Give the number of lines in the material below that contain the word "Select". No other content is needed.

▶ _Input_:
[Start of section]

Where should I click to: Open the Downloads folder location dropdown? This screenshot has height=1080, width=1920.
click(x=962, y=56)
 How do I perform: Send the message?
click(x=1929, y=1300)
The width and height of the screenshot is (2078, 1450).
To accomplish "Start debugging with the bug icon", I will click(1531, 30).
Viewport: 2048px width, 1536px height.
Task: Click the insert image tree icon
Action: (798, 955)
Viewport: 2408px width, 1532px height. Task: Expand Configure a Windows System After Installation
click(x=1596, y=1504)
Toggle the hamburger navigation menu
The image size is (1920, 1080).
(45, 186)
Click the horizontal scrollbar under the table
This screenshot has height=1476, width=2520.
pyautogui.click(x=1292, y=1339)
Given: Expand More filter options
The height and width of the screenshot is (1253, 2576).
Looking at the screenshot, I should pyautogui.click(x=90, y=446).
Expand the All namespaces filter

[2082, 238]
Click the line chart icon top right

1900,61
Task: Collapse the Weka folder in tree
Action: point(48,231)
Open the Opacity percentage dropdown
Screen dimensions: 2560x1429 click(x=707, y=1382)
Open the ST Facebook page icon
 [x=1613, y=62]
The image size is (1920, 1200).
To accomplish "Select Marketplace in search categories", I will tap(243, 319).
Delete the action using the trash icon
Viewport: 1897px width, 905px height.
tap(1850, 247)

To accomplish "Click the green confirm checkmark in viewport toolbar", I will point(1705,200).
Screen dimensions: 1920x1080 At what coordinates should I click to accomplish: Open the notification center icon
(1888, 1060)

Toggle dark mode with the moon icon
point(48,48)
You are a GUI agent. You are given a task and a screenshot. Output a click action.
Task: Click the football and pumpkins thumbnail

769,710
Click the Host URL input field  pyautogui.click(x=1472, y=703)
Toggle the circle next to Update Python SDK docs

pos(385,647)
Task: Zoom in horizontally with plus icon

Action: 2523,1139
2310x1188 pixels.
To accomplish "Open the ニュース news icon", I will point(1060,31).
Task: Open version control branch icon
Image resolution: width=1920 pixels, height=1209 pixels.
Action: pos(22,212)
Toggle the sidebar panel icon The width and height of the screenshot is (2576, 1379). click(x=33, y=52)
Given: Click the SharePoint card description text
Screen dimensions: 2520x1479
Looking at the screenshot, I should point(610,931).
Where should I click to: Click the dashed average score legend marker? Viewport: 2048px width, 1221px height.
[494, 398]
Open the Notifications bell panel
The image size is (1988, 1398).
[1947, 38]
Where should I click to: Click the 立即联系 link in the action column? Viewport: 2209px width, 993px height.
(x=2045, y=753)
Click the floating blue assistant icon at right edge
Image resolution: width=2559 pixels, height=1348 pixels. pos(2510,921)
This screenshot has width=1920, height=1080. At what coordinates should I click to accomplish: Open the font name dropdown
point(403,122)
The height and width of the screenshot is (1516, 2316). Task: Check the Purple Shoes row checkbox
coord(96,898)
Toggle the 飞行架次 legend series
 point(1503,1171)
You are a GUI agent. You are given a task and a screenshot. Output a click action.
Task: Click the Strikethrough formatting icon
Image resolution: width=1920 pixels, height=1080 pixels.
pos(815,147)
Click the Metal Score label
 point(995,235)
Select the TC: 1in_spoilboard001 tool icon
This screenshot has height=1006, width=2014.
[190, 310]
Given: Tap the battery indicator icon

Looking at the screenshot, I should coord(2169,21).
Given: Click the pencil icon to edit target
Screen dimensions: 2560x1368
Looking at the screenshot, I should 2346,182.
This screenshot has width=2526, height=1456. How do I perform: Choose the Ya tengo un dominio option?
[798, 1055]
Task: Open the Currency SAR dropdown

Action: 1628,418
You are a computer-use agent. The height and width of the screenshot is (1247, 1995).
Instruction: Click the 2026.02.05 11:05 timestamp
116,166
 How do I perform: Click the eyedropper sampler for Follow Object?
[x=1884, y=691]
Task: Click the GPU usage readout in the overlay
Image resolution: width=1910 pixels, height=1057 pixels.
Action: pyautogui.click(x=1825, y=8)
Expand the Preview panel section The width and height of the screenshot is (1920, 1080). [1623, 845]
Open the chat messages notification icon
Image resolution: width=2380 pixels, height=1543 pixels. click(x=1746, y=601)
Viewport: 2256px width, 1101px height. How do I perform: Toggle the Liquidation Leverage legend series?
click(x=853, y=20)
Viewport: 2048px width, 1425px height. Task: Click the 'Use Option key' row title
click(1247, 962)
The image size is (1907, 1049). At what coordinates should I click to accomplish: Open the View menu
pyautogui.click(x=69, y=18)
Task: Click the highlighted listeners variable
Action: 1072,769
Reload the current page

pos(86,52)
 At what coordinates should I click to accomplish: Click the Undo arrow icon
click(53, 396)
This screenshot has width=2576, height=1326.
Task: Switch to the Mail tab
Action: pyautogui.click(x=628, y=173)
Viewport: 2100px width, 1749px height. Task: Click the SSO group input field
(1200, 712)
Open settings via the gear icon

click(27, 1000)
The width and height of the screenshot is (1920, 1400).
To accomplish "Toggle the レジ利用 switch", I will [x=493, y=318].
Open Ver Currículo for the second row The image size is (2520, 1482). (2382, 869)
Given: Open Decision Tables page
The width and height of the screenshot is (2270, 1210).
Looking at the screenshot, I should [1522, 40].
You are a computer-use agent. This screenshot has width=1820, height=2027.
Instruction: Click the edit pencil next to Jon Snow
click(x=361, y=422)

[End of section]

▶ _Result of this task_: 2